Collected data entries
━━━━━━━━━━━━━━━━━━━━

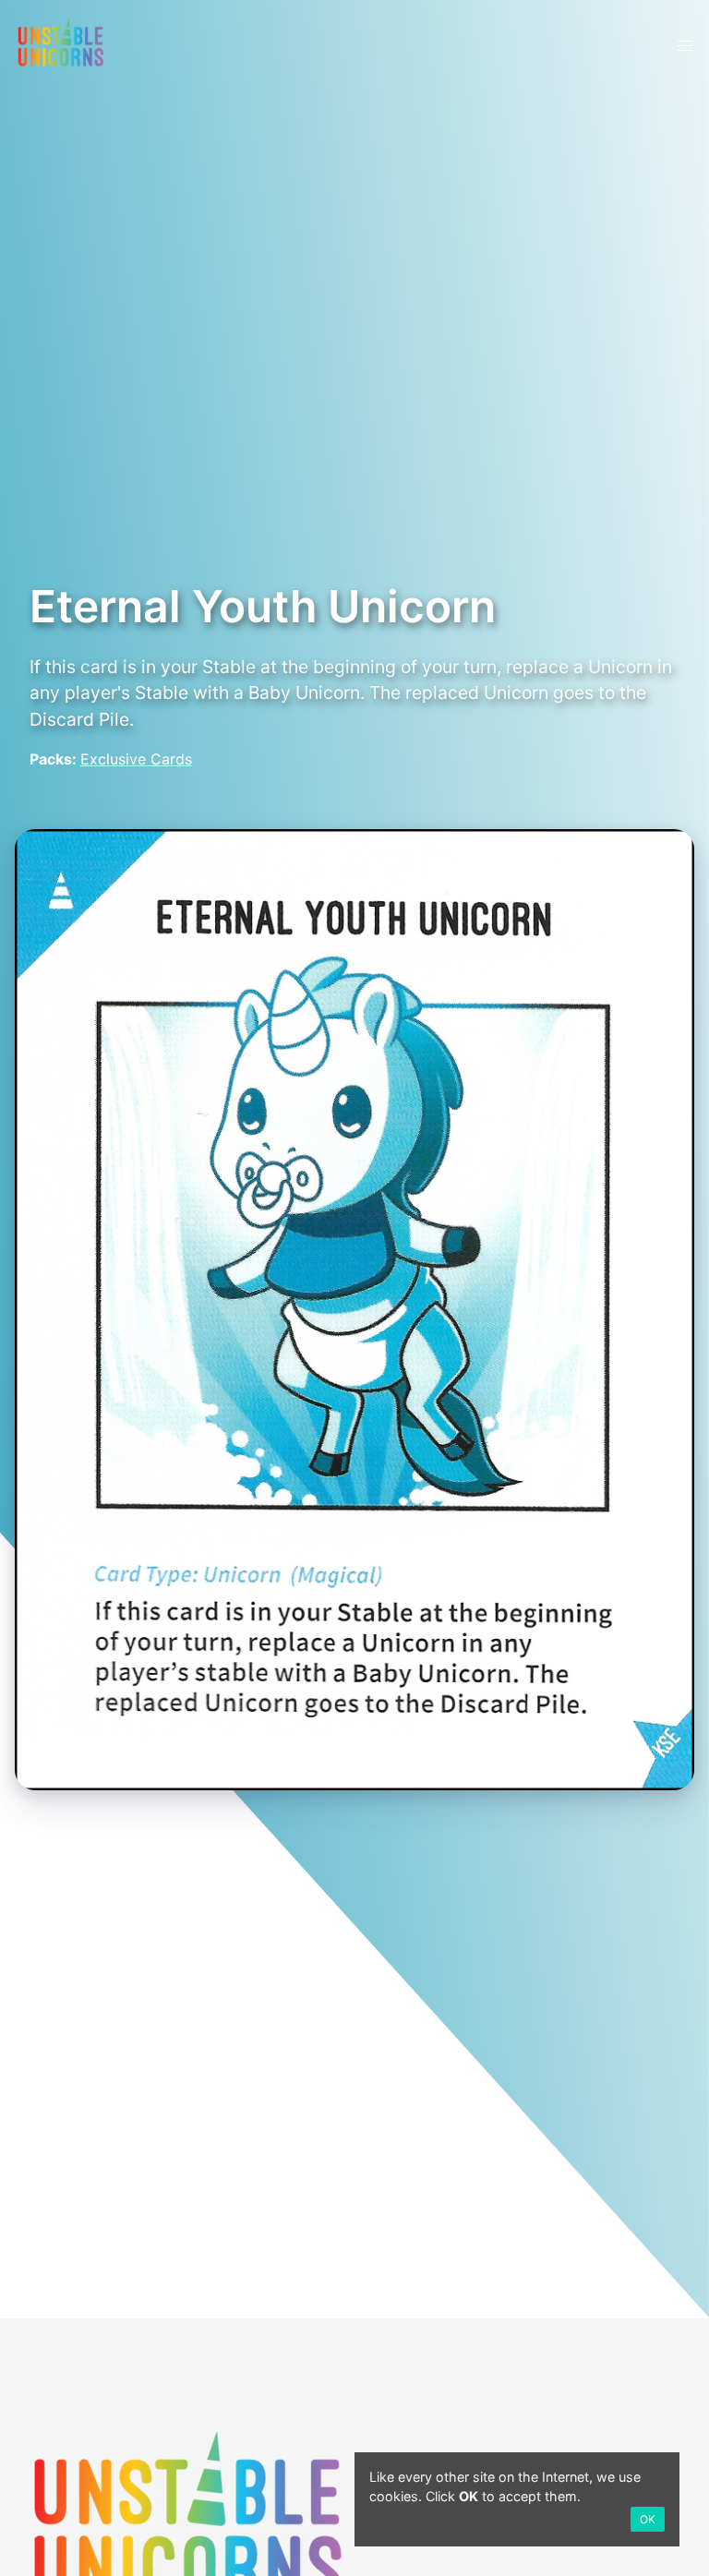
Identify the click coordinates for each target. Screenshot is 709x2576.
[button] (685, 46)
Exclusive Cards (136, 759)
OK (647, 2519)
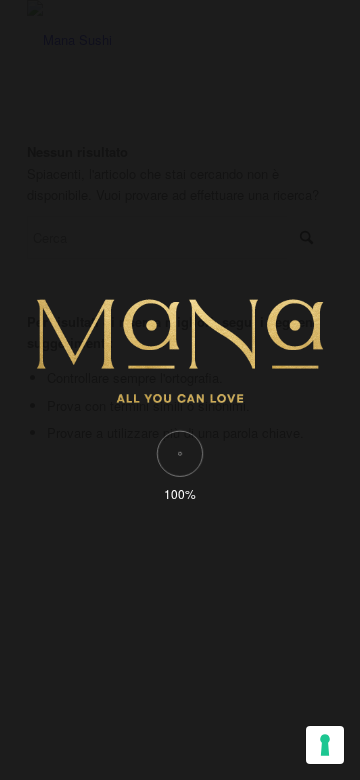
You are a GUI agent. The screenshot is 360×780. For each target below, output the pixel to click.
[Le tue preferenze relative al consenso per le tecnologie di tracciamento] (325, 745)
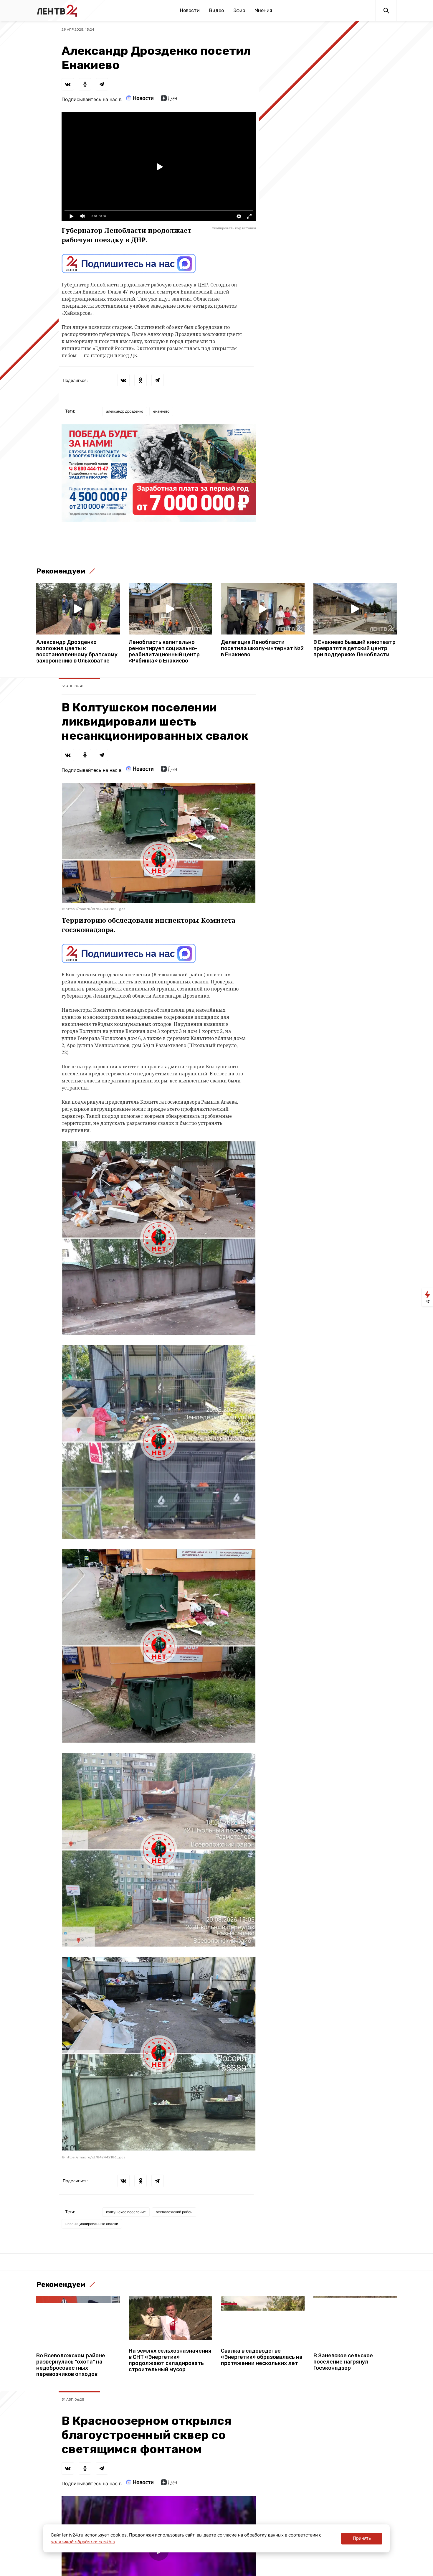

━━━━━━━━━━━━━━━━━━━━

WORK REQUIRED >>
Word for word, output the lines from the line bearing "Exclusive Cards (136, 759)" through the end of the records above, and only those, without the pictures.

OUTPUT BELOW >>
Exclusive Cards (136, 759)
OK (647, 2519)
You are a GUI agent. The screenshot is 360×780. For each target below, output the pixel to click.
[Le tue preferenze relative al consenso per le tecnologie di tracciamento] (325, 745)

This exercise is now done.